• _À FAIRE_:
**a.** D'après l'extrait sur les indemnités kilométriques, dans quelle commune se trouve le domicile de M. A... ?
**b.** Recopiez à l'identique les lignes des enregistrements, de la ligne contenant "has height=342, width=601." jusqu'à la ligne contenant "pos(50,271)" incluse.

• _TEXTE SÉLECTIONNÉ_:
________

5. En vertu des règles gouvernant l'attribution de la charge de la preuve devant le juge administratif, applicables sauf loi contraire, s'il incombe, en principe, à chaque partie d'établir les faits nécessaires au succès de sa prétention, les éléments de preuve qu'une partie est seule en mesure de détenir ne sauraient être réclamés qu'à celle-ci. Il appartient, dès lors, au contribuable, pour l'application des dispositions du 1 de l'article 39 du code général des impôts selon lesquelles le bénéfice net est établi sous déduction de toutes charges, de justifier tant du montant des créances de tiers, amortissements, provisions et charges qu'il entend déduire du bénéfice net défini à l'article 38 du code général des impôts que de la correction de leur inscription en comptabilité, c'est-à-dire du principe même de leur déductibilité. En ce qui concerne les charges, le contribuable apporte cette justification par la production de tous éléments suffisamment précis portant sur la nature de la charge en cause, ainsi que sur l'existence et la valeur de la contrepartie qu'il en a retirée.
6. Il résulte de l'instruction que la société AFG a versé à son dirigeant des indemnités kilométriques à hauteur de 26 811,20 euros en 2015 et 29 256,69 euros en 2016, correspondant respectivement à 61 800 kilomètres et 66 540 kilomètres. L'administration les a réintégrées dans le résultat imposable de la société, au motif qu'il n'était justifié ni de la réalité ni du caractère professionnel de ces déplacements à hauteur des versements effectués. Toutefois, suite à l'avis de la commission départementale des impôts directs et des taxes sur le chiffre d'affaires du 5 novembre 2019, l'administration a réduit aux sommes de 19 791 euros et 21 237 euros les indemnités kilométriques injustifiées au titre des exercice clos respectivement en 2015 et en 2016. Pour remettre en cause la réalité et le caractère professionnel des déplacements restant en litige, l'administration s'est notamment fondée sur des relevés de télépéage, les itinéraires enregistrés dans le GPS du véhicule utilisé par M. A..., dirigeant de la société, et les informations obtenues de l'organisme technique central du contrôle technique des véhicules dans le cadre du droit de communication, qui ont mis en évidence d'importantes incohérences dans le kilométrage du véhicule utilisé par M. A... pour l'exercice de son activité, entre son domicile situé à Aigues-Mortes, le siège de la société AFG et les différents immeubles loués où il devait régulièrement se rendre.

________

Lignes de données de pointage
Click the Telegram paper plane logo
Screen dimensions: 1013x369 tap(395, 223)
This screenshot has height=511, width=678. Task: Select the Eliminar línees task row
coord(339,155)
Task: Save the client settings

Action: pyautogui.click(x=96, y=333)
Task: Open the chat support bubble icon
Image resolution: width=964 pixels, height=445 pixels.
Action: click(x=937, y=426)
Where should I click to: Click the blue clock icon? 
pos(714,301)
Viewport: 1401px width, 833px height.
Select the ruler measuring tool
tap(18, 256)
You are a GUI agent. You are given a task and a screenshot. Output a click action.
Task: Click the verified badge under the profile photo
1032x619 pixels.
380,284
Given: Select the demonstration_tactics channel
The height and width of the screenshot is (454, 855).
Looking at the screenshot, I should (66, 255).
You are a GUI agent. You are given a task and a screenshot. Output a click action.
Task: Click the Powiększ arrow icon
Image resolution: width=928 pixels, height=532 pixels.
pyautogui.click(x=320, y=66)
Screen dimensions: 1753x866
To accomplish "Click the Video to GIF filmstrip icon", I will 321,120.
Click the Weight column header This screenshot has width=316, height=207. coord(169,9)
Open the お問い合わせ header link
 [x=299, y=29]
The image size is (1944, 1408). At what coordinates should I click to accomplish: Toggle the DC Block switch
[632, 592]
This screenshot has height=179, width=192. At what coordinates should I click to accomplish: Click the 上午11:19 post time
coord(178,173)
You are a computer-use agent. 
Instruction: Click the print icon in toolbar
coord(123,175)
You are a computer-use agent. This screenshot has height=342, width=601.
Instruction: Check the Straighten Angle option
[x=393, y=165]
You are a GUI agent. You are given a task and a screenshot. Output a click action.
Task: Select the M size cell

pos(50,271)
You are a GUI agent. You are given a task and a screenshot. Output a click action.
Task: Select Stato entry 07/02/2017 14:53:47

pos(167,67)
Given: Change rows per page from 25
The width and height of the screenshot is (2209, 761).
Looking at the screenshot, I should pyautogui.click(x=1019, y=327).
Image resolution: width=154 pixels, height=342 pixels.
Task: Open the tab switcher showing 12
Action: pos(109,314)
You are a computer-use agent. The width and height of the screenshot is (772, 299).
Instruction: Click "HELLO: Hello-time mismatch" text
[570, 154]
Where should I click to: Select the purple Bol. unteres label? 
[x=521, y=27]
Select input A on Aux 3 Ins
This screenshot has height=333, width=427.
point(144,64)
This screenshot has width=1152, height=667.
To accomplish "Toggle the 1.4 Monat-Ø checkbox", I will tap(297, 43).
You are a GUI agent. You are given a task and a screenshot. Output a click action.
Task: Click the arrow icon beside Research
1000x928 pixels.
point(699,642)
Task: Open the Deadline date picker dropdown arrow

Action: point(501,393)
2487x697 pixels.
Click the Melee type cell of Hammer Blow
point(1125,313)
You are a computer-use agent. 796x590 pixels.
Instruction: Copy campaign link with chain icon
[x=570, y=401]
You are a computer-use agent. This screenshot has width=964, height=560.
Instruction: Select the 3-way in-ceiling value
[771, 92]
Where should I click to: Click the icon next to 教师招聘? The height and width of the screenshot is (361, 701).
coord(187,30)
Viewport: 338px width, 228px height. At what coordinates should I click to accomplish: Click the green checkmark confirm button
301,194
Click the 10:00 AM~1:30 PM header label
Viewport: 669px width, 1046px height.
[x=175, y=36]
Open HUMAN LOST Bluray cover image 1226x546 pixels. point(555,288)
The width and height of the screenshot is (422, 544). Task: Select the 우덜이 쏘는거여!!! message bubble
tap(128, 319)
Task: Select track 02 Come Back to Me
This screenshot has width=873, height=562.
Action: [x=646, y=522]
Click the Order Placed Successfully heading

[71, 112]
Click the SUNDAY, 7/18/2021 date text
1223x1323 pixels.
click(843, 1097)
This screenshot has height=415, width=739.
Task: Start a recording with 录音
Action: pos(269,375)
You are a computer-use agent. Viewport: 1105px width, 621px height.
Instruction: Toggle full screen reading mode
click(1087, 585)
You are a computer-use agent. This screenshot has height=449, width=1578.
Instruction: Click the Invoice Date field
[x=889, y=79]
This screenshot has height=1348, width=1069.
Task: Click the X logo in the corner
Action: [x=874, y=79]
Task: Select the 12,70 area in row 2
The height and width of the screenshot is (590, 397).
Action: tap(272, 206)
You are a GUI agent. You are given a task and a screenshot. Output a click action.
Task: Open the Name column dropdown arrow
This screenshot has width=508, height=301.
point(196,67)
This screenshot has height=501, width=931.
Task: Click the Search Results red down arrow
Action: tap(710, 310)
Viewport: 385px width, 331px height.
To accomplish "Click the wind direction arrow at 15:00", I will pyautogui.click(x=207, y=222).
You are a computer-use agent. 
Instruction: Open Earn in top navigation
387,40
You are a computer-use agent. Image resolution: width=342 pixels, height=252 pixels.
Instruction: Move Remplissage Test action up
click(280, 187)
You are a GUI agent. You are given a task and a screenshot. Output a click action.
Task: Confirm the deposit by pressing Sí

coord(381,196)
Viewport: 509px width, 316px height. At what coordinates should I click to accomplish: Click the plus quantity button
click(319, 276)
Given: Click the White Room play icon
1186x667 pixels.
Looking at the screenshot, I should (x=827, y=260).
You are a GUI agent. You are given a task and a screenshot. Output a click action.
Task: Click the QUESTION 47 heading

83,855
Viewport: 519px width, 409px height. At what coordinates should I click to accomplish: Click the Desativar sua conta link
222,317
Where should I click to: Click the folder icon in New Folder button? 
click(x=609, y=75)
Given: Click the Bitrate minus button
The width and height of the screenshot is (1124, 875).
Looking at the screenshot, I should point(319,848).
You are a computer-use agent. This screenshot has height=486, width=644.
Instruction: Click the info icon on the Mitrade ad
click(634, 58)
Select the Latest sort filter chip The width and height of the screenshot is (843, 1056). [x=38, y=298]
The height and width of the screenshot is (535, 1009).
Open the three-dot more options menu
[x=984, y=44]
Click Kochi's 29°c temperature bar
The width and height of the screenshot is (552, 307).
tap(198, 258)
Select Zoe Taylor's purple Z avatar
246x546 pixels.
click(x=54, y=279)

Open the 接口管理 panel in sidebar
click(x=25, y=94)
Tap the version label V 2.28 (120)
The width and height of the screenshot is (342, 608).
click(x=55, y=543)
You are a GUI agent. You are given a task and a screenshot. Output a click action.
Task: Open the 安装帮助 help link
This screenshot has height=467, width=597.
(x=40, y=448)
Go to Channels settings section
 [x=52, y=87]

________

• _SOLUTIONS PAR TÂCHE_:
**a.** Son domicile se trouve à Aigues-Mortes.

**b.**
You are a computer-use agent. This screenshot has height=342, width=601.
Instruction: Check the Straighten Angle option
[x=393, y=165]
You are a GUI agent. You are given a task and a screenshot. Output a click action.
Task: Select the M size cell

pos(50,271)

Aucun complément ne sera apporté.